**Texto extraído**

»»

Durante una semana –y en medio de una altamente contenciosa campaña a la Casa Blanca– Nueva York ha atraído el interés por encima de la vorágine mediática que han creado los dos candidatos: como todos los años, en la ciudad se han dado cita diplomáticos, líderes de la sociedad civil, ONG y periodistas en torno a la reunión de la Asamblea General de las Naciones Unidas (UNGA por sus siglas en inglés). Ha sido precedida por las críticas –ya habituales– de lo que es la organización planetaria más participada; concretamente, de la falta de representación en el Consejo de Seguridad (CdS), el órgano responsable de mantener la paz y la concordia y el más potente de la constelación onusiana. El denominado “Sur Global” –esa agrupación holgada que abarca a un abanico de circunstancias muy diversas en el “mundo en desarrollo”– lleva tiempo reclamando protagonismo, una voz en la toma de decisiones. En palabras del secretario general de Naciones Unidas (ONU), el pasado día 12, “África está subrepresentada en las estructuras de gobernanza global, desde el Consejo de Seguridad hasta las instituciones financieras internacionales, pero sobrerrepresentada en los mismos desafíos que estas estructuras están diseñadas para abordar”.

««

**Ejercicio planteado**
Retoma el texto sobre la Asamblea General de la ONU y la representación en el Consejo de Seguridad justo después de su última oración y prosigue su redacción.

**Contenido del conjunto**
»»

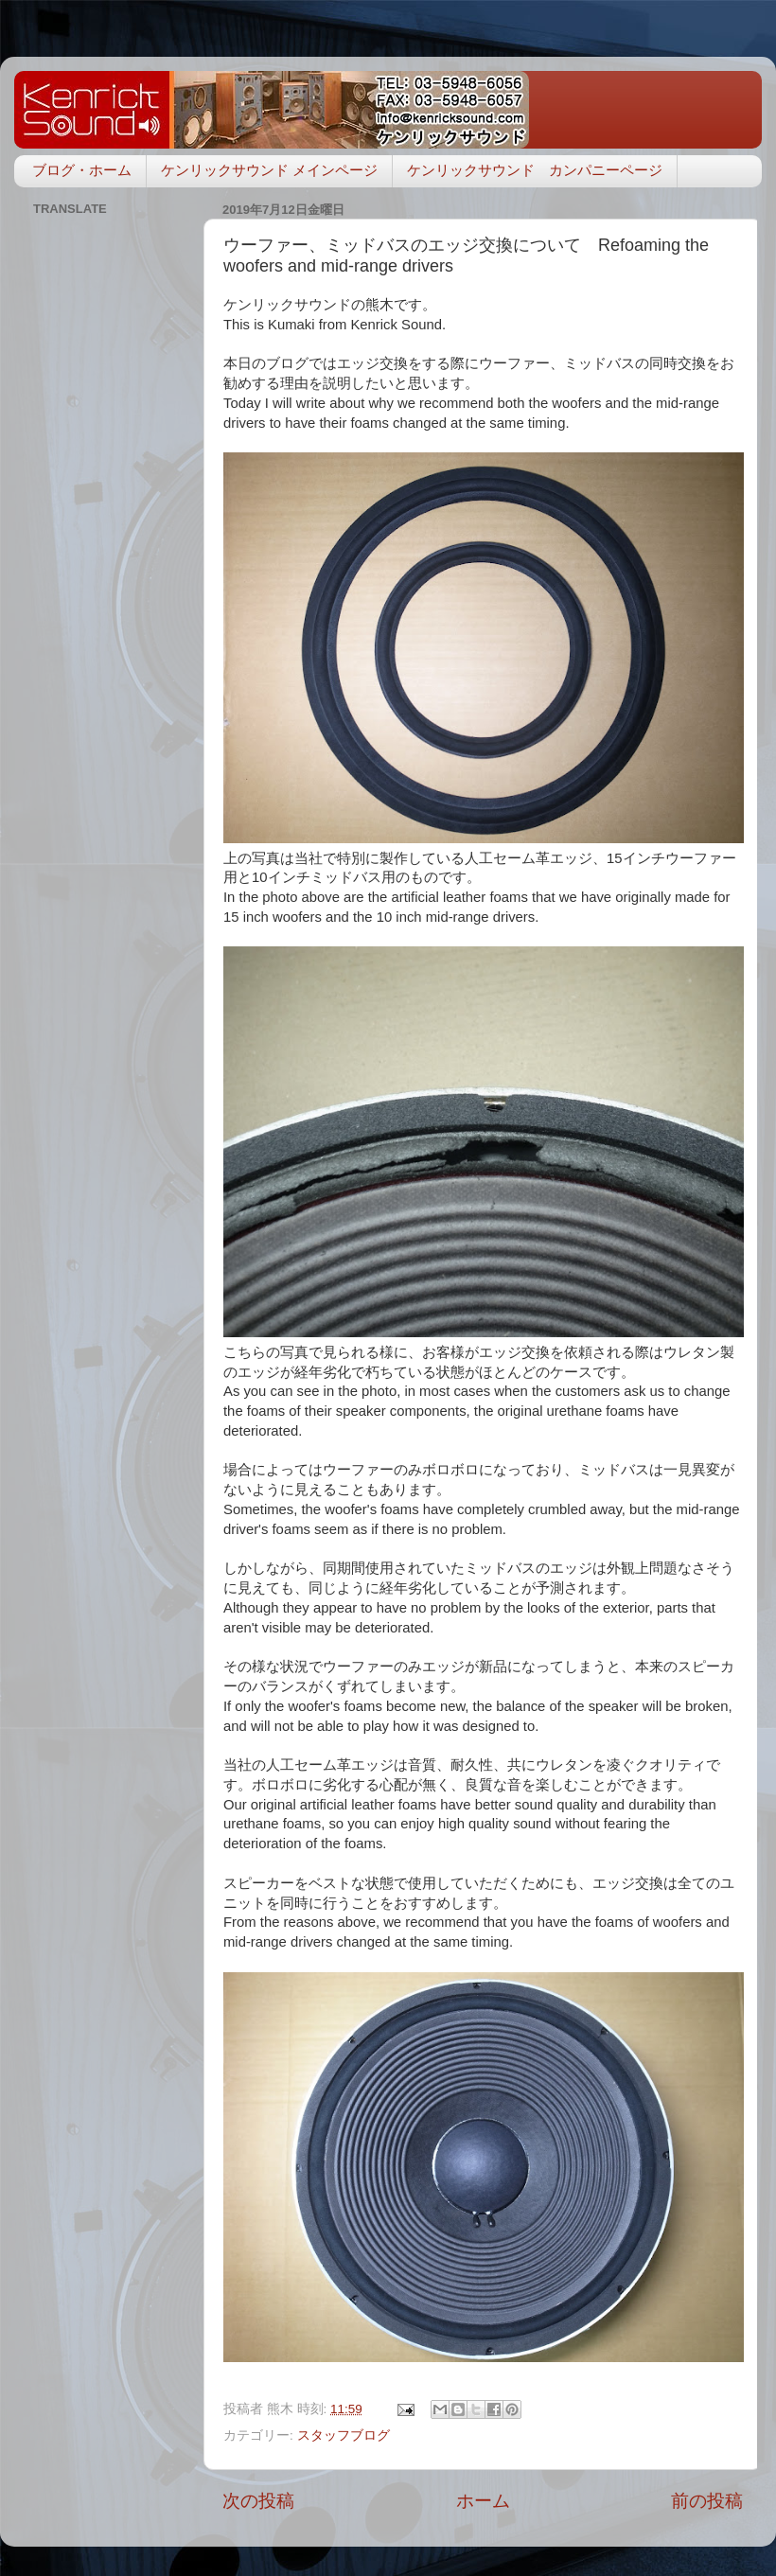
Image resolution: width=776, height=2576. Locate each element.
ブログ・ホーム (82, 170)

««

**Respuesta redactada**
A pesar de la reticencia de quienes han venido aferrándose a la distribución de poder en el CdS, los acontecimientos recientes demuestran que sería beneficioso para la comunidad transatlántica –en particular– reformar la estructura multilateral con foco en la inclusividad, concretamente con la mirada puesta en el “Sur”. Lo que hemos visto con las resoluciones en sede ONU en temas candentes (la guerra en Ucrania o la conflagración en Oriente Medio) es que no podemos contar con el apoyo de un abanico de gobiernos “Sureños” que teníamos por indiscutible, en planteamientos que proclamamos universales. Según las memorias de Eleanor Roosevelt, mientras presidía la elaboración de la Declaración Universal de los Derechos Humanos, el representante chino afirmó que “hay más de un tipo de realidad última” y que la Declaración “debería reflejar más que ideas Occidentales”. Frente a nuestro evangelismo de principios –que, frecuentemente, cae en saco roto–, hemos de trabajar por allegar el “Sur Global” a nuestras tesis; asegurar su respaldo.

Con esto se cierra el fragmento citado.